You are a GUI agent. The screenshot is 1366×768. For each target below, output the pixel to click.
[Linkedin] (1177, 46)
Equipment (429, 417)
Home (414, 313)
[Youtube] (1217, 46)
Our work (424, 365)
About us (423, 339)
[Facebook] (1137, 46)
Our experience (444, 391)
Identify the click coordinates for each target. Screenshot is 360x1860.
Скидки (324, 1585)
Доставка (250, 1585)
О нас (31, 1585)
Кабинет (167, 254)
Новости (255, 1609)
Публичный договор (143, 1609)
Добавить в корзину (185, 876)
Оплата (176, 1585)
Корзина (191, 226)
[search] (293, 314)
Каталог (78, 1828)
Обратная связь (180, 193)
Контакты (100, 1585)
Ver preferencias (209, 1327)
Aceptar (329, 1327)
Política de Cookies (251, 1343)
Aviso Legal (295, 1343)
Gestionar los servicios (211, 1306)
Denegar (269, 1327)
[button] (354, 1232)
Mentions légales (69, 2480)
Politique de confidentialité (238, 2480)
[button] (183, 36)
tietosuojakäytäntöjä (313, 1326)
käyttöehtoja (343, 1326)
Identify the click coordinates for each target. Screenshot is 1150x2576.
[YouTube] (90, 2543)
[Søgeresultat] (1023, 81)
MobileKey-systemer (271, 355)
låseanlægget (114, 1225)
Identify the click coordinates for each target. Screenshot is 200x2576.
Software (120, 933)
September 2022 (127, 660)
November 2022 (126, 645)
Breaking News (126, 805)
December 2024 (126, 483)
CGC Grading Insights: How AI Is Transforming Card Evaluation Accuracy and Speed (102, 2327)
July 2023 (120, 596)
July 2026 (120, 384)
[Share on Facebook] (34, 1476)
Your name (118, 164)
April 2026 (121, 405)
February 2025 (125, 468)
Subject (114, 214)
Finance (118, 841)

————————

» **ASSIGNMENT**
Where the string "click" occurs in a line of the listing, copy the line.

» **COMPLETED TASK**
You are a GUI agent. The screenshot is 1366×768. For each target below, output the pixel to click.
Identify the click coordinates for each target. Screenshot is 360x1860.
Identify the click coordinates for each target. Screenshot is 1150x2576.
Identify the click coordinates for each target. Screenshot is 200x2576.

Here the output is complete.